Jeffe: Hi Kerri! Thanks for being here on the RMFW blog today!
Kerri: And thanks so much for having me. I’m getting so excited for the conference!
Jeffe: So are we!
Jeffe: I know that you’re an editor at Carina Press, but what IS your job exactly?
Kerri: Heh. You won’t be able to see it in the log of this conversation, but there was just a loooong pause on my end.
Kerri: So I am an in-house editor at Carina Press—the first one, under Editorial Director Angela James. This means that I acquire and edit books for the Carina Press line. I work across genres and average 2-3 titles a month, publication-wise. That’s my primary role. Beyond that, because I am in-house, I also do things like sit on the acquisition board where we review and evaluate projects. I work with marketing, publicity, sub rights, PR, and production on a daily basis. I write a lot of back cover copy. All to build our authors, position them correctly, and keep growing the line!
Jeffe: And, though you’re newish to Carina, you’re not new to the industry, right?

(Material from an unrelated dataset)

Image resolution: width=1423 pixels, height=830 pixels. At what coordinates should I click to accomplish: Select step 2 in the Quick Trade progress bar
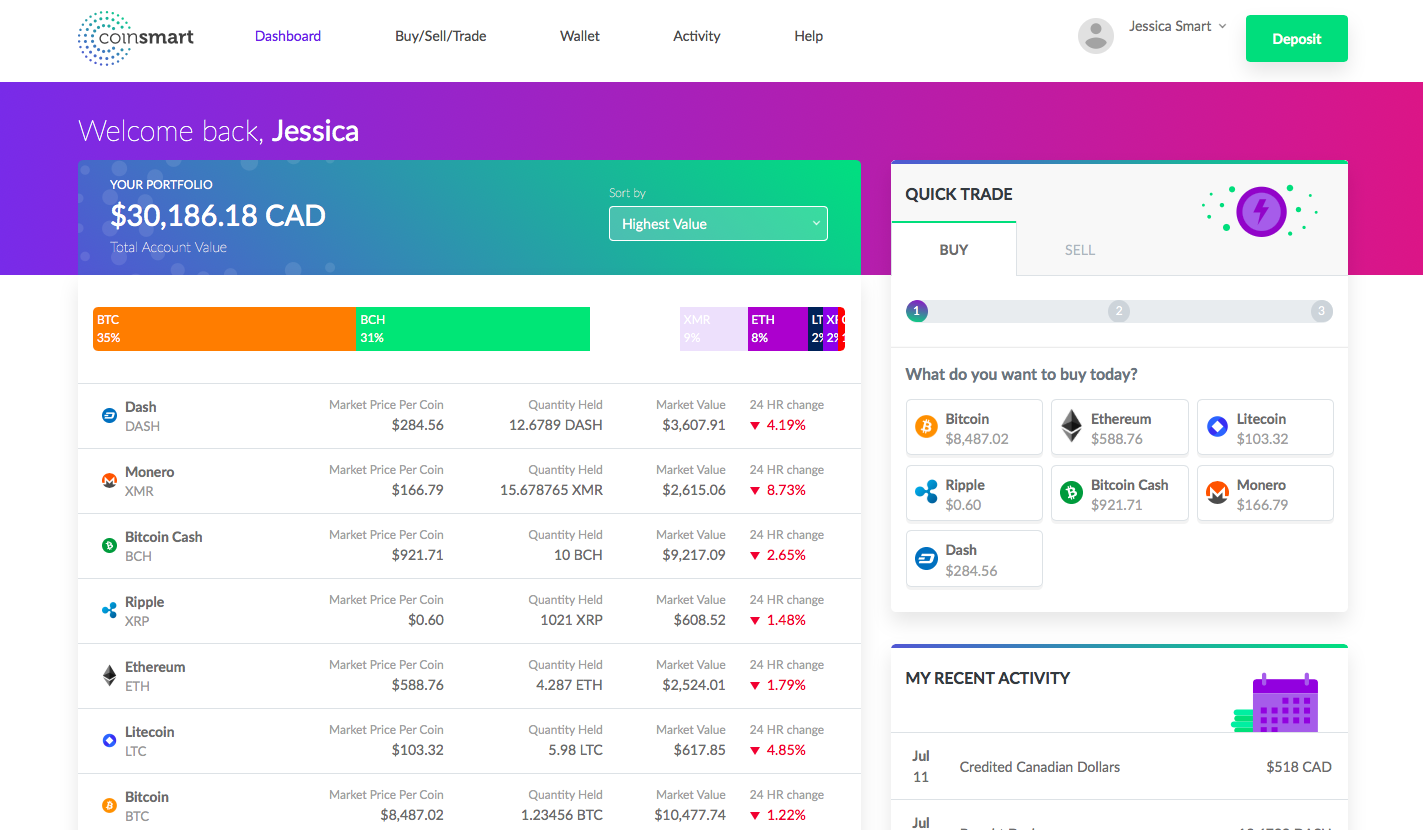1119,311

Kerri: Correct. I’ve been in publishing for what seems like forever, lol. I started as an intern at The Feminist Press (@CUNY) when I was in college and then was accepted into Random House‘s Associates Program when I graduated—that’s like a post-grad year in publishing. (But they pay you!) From there, I became an editorial assistant at Bantam Dell and stayed at Random House, in one imprint or another, for the next 8 years. I joined Carina in May of 2013.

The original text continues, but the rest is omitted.